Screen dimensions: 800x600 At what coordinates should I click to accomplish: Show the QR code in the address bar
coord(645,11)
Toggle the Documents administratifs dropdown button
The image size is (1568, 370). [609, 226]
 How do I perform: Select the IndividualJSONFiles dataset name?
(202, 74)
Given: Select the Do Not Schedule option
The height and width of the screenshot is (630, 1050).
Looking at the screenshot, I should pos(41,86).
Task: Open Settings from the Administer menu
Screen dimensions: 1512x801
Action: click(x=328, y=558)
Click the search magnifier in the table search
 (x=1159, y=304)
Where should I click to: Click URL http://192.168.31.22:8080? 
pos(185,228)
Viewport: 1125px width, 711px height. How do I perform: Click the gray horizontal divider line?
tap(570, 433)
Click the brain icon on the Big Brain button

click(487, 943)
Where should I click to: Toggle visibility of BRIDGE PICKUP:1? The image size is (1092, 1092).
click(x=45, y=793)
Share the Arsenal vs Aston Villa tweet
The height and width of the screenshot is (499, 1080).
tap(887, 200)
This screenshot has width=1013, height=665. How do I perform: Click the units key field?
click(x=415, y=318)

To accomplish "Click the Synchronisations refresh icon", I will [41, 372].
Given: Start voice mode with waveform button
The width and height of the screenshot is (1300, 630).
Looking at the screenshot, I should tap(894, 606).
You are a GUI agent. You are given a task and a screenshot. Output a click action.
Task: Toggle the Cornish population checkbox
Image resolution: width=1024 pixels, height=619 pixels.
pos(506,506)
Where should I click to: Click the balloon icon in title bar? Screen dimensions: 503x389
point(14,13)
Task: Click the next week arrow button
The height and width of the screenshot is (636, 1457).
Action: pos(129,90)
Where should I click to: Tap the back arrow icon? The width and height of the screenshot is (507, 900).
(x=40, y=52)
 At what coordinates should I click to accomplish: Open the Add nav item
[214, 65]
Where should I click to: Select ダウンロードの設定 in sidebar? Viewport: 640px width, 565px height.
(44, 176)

● What you need to do: From the line that contains "Where should I click to: Select" to the last line of the data, write out each line exactly and add nothing.

● Response:
Where should I click to: Select ダウンロードの設定 in sidebar? Viewport: 640px width, 565px height.
(44, 176)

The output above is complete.